* What you are asked to do
Which of the lines below contain the word "bullet"? Pull each one out and copy it in full.
★ ★ ★ ★ ★ ★ ★
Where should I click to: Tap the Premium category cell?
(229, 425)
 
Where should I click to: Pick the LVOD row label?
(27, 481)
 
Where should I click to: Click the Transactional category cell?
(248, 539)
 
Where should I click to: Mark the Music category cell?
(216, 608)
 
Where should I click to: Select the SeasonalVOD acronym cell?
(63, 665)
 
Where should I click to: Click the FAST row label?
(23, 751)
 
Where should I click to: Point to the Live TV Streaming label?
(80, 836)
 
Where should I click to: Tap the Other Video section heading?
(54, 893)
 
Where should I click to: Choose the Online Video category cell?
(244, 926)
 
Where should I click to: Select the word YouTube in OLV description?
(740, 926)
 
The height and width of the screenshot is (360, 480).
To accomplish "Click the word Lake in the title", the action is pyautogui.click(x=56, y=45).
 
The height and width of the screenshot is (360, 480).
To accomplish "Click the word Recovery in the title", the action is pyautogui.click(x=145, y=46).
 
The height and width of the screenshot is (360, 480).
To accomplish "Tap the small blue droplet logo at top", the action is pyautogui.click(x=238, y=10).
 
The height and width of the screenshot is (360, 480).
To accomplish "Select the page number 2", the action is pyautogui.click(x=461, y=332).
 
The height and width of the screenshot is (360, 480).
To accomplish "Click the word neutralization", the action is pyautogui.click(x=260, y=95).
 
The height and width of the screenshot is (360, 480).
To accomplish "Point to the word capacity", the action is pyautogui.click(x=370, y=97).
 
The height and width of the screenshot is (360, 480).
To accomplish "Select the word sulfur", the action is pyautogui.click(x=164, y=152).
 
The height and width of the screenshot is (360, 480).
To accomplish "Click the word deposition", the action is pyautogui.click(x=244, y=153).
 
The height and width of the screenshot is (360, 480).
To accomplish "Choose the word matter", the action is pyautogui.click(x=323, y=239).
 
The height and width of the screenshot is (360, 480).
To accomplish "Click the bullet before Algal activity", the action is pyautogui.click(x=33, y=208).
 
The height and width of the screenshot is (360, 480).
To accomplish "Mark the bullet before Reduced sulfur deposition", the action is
★ ★ ★ ★ ★ ★ ★
* Result of this exercise
To accomplish "Click the bullet before Algal activity", the action is pyautogui.click(x=33, y=208).
To accomplish "Mark the bullet before Reduced sulfur deposition", the action is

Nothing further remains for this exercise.